BlueScope Rejects ‘Best and Final’ SGH/SDI Offer, But Is Open to Another; Clarity Sought for Ohio’s North Star and Other NA Assets
Click here to sign up today for a free three-month trial to receive all the articles in the Industry News service along with our monthly Forecast Reports.
In an early-Thursday letter to both Ryan Stokes, managing director and CEO of SGH Limited and Mark Millett, chairman and CEO of Steel Dynamics, Inc (SDI), BlueScope Ltd (BSL) Chair Jane McAloon wrote: “The Revised Proposal does not adequately address our valuation concerns,” but the door was left open. A key sticking point concerns valuation specificity around the on-sale to SDI of BSL’s North American operations, the centerpiece of which is Ohio-based North Star BlueScope Steel—a key supplier of hot-rolled coil.
McAloon noted further: that the latest offer price “is not sufficient for the Board to recommend a scheme of arrangement to its shareholders. Notwithstanding your ‘best and final’ statement, we consider that there are various ways to increase the value that BlueScope shareholders could receive. The Board remains open to a transaction at a price that reflects the fair value of BlueScope.”

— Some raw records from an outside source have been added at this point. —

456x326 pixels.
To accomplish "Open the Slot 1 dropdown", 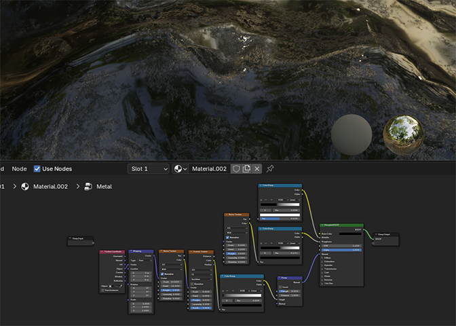I will (x=149, y=168).
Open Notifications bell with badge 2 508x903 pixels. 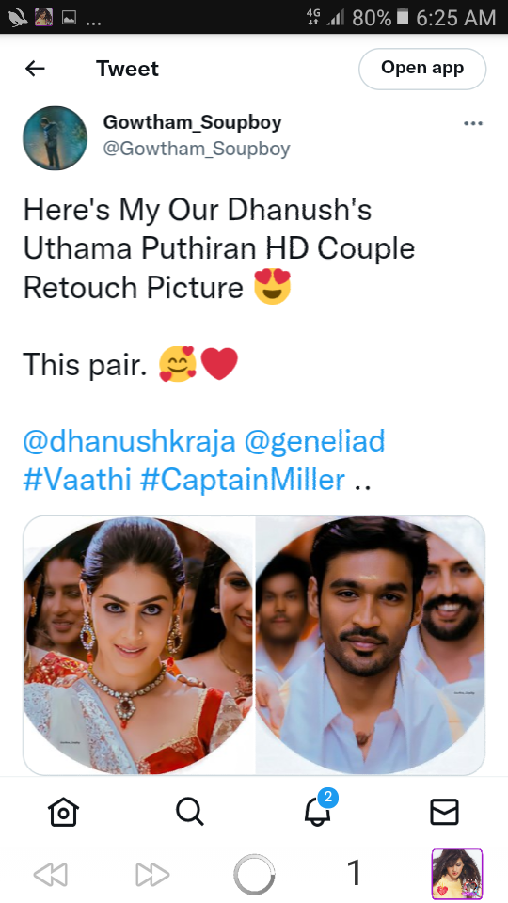319,808
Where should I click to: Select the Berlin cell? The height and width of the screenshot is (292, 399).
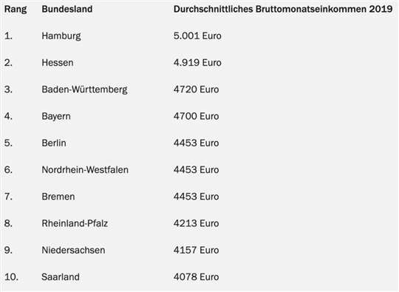coord(54,143)
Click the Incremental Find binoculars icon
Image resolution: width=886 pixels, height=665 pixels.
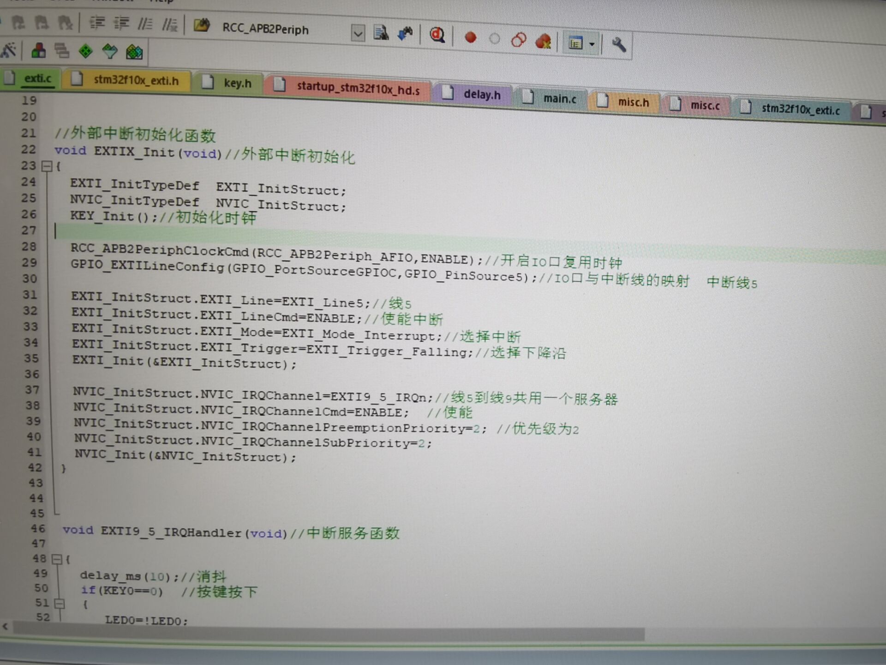point(405,34)
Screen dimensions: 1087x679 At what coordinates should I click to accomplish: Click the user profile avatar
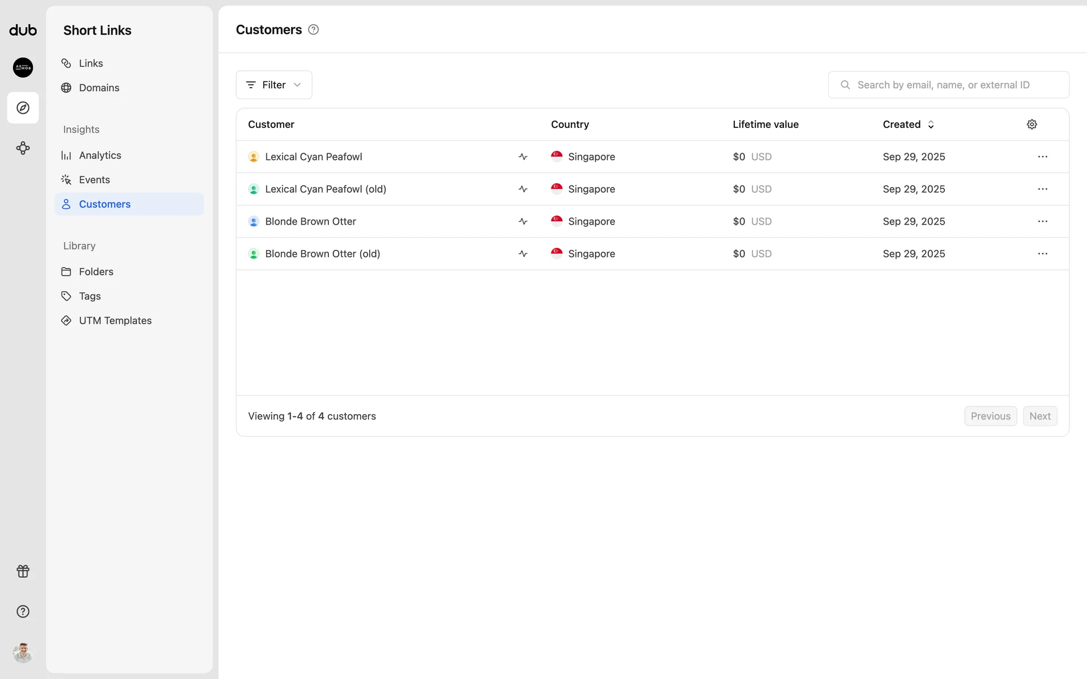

On February 17, SGH and SDI made an all-cash offer of A$32.35 per share (A$34 before dividend deductions), which valued BLS at about US$11 billion. This offer followed a A$30 per share on December 12 by SGH/SDI, McAloon said in the letter, also reminding Stokes and Millett that “the Board previously rejected a proposal from SDI, in which SDI stated an implied value of A$33 per share for BlueScope.”
The BSL chair contends in the letter that the revised proposal is not clear on whether the proposed acquisition of BlueScope by SGH is conditional on the on-sale of BlueScope’s North American operations to SDI. “This would have a material impact on the expected timeframe and execution risks associated with transaction completion,”
McAloon wrote, adding, “Accordingly, the Board requests that you clarify whether the conditions of the on-sale of BlueScope’s North America operations by SGH to SDI are also conditions of the proposed scheme of arrangement to be put to BlueScope’s shareholders. The terms and conditions of the on-sale are material to the Board’s assessment of your Revised Proposal.”
McAloon said she had, on two phone calls, previously requested the consortium’s value attribution between BlueScope’s North American operations and its Rest of World operations. “On both occasions, you have declined to provide this information,” she wrote, explaining, “We consider this information to be of significant importance to both the Board and BlueScope shareholders in assessing your proposal to acquire BlueScope for two reasons.”
First, according to McAloon, is a need to disclose the on-sale price for BlueScope’s North American operations “so that the market is efficient, competitive and informed, as required by the legislation.”
She asks: “For example, when would a separate proposal to acquire BlueScope’s North American operations for a particular specified price be ‘superior’? Without knowing the value SDI currently attributes to BlueScope’s North American operations, neither the Board nor the BlueScope shareholders can objectively determine how the exception to the ‘best and final’ statement operates and therefore appraise the ability or possibility of SGH and SDI increasing the offer price under the Revised Proposal.”
Secondly, McAloon maintains that “it is evident that an on-sale price has been agreed. This will need to be disclosed to all of our respective shareholders including to BlueScope’s shareholders as part of the scheme of arrangement documentation if the transaction proceeds.”